Maine
How Chandler v. Tatum applies in Maine: state-specific rules, key cases, and bar exam notes for Corporate Law.
Maine courts follow a similar approach to Delaware regarding the business judgment rule and the fiduciary duties of directors. The principles established in Chandler v. Tatum regarding the limitations and liabilities of directors' decisions are mirrored in Maine's corporate statutes and case law.
In Maine, directors must act in good faith, with the care an ordinarily prudent person in a like position would exercise under similar circumstances, and in a manner they reasonably believe to be in the best interests of the corporation.
The court held that corporate directors owe a fiduciary duty of care and loyalty to the corporation, emphasizing the necessity of informed decision-making consistent with Chandler v. Tatum.
The court reinforced the principles of business judgment, determining that directors' decisions could not be second-guessed absent evidence of fraud or self-dealing.

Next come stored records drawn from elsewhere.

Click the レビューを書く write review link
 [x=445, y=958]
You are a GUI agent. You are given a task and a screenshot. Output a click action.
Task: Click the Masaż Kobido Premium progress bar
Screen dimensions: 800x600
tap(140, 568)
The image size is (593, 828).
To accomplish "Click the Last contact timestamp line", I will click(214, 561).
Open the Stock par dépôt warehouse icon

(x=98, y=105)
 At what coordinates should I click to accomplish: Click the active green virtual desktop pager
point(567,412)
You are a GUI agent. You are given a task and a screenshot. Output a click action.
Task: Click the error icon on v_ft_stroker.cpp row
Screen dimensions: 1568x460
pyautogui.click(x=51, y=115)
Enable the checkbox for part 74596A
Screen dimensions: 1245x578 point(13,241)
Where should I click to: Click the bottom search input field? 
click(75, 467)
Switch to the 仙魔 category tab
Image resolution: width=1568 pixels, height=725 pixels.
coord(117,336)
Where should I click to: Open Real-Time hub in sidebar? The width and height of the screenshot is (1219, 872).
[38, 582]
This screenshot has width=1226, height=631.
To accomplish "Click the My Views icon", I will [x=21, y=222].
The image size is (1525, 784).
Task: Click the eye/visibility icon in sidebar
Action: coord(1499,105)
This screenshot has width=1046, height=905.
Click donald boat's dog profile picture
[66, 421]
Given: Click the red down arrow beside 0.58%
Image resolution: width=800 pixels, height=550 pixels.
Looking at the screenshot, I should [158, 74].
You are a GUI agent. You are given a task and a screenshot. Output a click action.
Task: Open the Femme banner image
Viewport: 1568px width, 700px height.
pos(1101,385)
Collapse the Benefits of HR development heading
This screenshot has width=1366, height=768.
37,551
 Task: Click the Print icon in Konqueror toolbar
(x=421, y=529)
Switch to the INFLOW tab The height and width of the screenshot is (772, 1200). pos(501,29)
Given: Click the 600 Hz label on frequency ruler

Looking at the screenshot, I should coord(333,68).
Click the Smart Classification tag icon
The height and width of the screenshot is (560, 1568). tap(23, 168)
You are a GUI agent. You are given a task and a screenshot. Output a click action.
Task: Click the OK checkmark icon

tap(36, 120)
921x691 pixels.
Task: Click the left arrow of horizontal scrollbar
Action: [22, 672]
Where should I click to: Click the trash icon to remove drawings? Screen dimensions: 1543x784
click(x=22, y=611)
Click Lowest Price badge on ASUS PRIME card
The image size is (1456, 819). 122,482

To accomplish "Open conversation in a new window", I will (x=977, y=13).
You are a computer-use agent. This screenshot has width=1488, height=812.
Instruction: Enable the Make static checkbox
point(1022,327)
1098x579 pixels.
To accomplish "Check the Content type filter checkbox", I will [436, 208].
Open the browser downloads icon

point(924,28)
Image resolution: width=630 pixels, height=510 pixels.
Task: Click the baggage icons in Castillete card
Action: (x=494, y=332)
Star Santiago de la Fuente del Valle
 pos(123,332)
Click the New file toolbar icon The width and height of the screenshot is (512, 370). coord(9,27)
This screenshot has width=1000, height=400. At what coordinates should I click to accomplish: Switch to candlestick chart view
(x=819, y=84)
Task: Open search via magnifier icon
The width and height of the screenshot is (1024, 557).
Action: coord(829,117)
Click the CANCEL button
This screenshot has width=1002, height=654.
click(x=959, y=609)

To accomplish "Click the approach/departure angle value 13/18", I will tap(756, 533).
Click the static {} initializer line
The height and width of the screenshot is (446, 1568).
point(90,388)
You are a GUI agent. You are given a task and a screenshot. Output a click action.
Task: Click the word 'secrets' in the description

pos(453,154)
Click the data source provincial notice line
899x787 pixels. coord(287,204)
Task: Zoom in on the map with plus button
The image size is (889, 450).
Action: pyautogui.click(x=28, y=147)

This case clarified the extent of directors’ discretion in operating corporate affairs, stating their decisions should enhance shareholder value and align with the Chandler principles.
Maine's corporate law closely parallels the federal common law principles surrounding directors' fiduciary duties, especially the business judgment rule. However, Maine law emphasizes state statutes regarding fiduciary accountability more explicitly than some federal interpretations.
Understanding Chandler v. Tatum is crucial for the Maine bar exam, particularly as it relates to the responsibilities of corporate directors and their decision-making frameworks.